__Collected data entries__

[Start of Attachment]

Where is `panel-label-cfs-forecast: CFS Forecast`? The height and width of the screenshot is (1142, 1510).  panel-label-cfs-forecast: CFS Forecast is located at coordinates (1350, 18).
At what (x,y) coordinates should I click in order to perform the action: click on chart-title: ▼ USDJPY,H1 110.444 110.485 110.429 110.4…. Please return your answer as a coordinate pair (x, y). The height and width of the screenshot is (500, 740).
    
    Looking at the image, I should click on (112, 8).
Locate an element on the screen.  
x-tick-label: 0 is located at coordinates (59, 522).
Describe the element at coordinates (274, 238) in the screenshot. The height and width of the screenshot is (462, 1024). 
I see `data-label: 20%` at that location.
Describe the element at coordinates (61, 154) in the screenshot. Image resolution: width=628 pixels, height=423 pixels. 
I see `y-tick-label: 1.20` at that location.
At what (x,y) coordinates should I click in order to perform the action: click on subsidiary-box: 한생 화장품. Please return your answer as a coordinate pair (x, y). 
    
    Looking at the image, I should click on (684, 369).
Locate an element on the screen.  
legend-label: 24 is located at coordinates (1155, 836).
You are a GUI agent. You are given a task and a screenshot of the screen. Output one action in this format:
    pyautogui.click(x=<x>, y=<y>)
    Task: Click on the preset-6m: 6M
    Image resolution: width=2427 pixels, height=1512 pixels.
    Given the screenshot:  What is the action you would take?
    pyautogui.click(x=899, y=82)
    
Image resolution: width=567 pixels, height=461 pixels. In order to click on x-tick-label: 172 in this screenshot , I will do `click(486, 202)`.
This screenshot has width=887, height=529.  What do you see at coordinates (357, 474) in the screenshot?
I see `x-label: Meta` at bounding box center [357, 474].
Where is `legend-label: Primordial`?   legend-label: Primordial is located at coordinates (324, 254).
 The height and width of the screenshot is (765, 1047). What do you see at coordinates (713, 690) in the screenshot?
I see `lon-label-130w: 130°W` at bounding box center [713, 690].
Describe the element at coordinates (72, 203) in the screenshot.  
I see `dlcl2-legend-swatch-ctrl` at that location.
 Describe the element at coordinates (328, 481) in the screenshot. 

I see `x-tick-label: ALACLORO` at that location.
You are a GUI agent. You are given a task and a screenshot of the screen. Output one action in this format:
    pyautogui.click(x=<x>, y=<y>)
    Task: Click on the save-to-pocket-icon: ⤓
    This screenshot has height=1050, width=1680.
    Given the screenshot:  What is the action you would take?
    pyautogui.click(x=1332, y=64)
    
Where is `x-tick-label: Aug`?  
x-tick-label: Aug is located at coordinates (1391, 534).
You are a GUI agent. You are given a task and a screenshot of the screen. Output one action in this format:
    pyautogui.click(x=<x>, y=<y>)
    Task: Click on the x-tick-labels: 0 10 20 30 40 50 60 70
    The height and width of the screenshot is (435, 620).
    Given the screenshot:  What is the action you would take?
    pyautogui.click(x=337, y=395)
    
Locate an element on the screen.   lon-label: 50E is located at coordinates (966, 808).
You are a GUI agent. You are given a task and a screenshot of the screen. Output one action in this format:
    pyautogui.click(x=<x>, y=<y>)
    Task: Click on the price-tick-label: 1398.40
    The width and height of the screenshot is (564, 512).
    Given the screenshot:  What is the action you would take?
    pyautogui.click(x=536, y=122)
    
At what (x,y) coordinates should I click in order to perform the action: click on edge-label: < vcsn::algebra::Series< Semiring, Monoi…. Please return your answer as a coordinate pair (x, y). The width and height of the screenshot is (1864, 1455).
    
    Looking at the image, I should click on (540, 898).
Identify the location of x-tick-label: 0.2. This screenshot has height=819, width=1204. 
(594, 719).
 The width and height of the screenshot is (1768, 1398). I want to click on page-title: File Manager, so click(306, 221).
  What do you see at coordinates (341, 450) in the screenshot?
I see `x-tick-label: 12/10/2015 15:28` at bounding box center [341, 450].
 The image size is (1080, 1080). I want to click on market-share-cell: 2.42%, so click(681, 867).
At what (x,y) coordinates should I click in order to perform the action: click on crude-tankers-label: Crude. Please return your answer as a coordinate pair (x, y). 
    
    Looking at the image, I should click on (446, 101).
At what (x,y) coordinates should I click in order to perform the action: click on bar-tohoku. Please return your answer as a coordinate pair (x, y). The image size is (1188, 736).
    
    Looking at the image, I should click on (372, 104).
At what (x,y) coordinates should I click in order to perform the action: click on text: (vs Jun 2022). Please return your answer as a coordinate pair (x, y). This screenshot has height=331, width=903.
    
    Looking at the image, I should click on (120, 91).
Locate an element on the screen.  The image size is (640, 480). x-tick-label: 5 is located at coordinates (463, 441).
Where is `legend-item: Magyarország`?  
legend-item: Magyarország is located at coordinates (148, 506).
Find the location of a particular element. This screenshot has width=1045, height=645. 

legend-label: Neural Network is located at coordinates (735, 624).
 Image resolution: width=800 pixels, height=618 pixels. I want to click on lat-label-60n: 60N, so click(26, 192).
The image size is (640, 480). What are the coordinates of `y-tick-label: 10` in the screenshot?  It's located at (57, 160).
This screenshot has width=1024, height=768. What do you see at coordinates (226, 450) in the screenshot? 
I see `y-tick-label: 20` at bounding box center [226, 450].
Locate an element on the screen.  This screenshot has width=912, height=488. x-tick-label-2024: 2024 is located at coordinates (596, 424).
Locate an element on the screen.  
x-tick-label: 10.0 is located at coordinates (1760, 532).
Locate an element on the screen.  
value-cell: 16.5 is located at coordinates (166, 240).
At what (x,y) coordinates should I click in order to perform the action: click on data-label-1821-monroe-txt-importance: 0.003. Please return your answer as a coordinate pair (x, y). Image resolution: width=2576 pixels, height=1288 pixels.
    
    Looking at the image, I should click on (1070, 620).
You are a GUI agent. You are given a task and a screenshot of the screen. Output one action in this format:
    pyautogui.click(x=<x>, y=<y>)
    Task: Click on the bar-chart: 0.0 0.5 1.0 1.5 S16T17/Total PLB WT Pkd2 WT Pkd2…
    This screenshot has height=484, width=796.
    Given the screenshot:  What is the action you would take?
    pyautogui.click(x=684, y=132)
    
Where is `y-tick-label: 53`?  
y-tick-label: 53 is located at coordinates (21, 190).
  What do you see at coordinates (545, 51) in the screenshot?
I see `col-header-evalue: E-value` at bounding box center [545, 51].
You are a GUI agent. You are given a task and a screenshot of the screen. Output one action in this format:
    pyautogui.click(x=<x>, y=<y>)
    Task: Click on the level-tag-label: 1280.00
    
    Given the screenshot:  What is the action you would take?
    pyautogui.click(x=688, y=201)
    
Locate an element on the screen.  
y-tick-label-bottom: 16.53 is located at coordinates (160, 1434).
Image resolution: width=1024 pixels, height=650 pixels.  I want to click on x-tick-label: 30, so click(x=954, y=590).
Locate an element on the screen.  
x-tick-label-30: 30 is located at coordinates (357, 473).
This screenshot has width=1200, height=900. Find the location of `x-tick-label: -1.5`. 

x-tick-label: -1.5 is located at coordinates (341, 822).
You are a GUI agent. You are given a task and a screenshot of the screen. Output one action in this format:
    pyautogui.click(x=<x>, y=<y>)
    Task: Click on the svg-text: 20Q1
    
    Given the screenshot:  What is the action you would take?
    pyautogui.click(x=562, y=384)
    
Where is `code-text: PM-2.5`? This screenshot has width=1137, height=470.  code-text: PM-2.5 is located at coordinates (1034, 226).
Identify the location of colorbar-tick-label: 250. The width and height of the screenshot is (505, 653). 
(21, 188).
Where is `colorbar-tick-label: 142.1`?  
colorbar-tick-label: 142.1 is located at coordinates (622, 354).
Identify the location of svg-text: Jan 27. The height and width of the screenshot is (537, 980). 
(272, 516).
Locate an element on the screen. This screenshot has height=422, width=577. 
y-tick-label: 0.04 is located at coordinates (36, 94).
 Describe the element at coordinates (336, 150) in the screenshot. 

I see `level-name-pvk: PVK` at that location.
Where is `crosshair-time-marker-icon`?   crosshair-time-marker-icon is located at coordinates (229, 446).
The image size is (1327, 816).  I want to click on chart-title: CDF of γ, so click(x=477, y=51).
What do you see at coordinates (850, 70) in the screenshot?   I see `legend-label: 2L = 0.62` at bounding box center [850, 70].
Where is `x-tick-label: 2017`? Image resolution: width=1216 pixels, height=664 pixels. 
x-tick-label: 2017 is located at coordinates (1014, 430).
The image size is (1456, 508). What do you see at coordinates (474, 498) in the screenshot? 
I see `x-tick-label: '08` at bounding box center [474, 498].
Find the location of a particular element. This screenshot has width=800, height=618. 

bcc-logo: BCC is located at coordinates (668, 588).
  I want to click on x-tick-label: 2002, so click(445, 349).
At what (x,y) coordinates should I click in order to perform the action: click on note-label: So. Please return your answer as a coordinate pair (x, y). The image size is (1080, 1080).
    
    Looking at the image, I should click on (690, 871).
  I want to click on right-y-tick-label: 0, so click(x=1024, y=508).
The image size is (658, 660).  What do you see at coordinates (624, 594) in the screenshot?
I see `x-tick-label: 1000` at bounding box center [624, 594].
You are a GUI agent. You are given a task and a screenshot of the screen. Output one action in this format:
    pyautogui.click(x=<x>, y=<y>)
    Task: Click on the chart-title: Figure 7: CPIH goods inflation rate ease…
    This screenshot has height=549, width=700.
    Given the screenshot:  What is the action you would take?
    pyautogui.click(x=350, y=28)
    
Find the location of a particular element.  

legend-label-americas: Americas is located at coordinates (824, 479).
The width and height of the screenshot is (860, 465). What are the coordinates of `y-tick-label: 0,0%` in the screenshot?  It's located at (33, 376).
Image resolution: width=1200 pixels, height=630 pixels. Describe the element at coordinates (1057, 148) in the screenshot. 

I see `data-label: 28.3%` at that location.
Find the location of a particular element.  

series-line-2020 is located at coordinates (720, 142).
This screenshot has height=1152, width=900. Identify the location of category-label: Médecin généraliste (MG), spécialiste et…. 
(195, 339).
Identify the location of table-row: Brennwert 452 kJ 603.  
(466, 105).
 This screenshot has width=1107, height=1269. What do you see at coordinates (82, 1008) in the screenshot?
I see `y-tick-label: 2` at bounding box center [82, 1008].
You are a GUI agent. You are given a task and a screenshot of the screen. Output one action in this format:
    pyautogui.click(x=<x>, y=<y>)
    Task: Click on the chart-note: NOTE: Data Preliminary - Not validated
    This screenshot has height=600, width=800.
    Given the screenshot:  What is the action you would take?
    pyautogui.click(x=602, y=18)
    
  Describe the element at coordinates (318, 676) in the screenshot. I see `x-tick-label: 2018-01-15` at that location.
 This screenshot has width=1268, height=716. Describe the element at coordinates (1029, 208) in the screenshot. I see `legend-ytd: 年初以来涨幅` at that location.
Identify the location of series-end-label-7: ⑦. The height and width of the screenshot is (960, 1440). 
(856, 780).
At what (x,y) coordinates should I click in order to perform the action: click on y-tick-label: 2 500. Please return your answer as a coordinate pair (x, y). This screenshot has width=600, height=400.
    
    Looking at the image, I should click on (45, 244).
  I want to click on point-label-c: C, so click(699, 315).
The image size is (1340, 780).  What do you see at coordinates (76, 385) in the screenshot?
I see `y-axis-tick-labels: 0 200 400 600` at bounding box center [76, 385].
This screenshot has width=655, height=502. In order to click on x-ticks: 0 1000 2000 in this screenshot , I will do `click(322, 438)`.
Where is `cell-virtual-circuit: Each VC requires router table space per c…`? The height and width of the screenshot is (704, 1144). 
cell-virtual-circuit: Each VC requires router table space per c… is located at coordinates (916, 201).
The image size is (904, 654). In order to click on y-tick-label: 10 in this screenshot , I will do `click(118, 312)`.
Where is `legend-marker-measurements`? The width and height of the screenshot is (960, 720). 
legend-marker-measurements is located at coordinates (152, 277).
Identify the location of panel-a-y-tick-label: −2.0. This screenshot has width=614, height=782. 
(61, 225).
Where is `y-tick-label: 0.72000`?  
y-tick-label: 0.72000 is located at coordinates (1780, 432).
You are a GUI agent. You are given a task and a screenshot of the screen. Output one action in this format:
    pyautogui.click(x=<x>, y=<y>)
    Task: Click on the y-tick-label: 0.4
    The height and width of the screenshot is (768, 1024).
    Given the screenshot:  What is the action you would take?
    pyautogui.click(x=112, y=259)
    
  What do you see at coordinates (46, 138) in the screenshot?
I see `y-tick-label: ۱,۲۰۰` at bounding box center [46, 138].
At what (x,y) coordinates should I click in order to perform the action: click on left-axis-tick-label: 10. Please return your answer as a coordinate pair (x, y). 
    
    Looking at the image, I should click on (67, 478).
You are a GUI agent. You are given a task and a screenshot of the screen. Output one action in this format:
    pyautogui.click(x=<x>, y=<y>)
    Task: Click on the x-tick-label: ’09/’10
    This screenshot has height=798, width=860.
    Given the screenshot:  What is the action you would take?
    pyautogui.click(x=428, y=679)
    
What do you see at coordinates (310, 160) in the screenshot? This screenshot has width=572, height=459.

[End of Attachment]

__Work task__
Change "Describe" to "Identify" in everything from the line containing "Image resolution: width=1200" down to the line containing "series-line-2020 is located", and give those lines again with nothing else altered.

__Written answer__
Image resolution: width=1200 pixels, height=630 pixels. Identify the element at coordinates (1057, 148) in the screenshot. 

I see `data-label: 28.3%` at that location.
Find the location of a particular element.  

series-line-2020 is located at coordinates (720, 142).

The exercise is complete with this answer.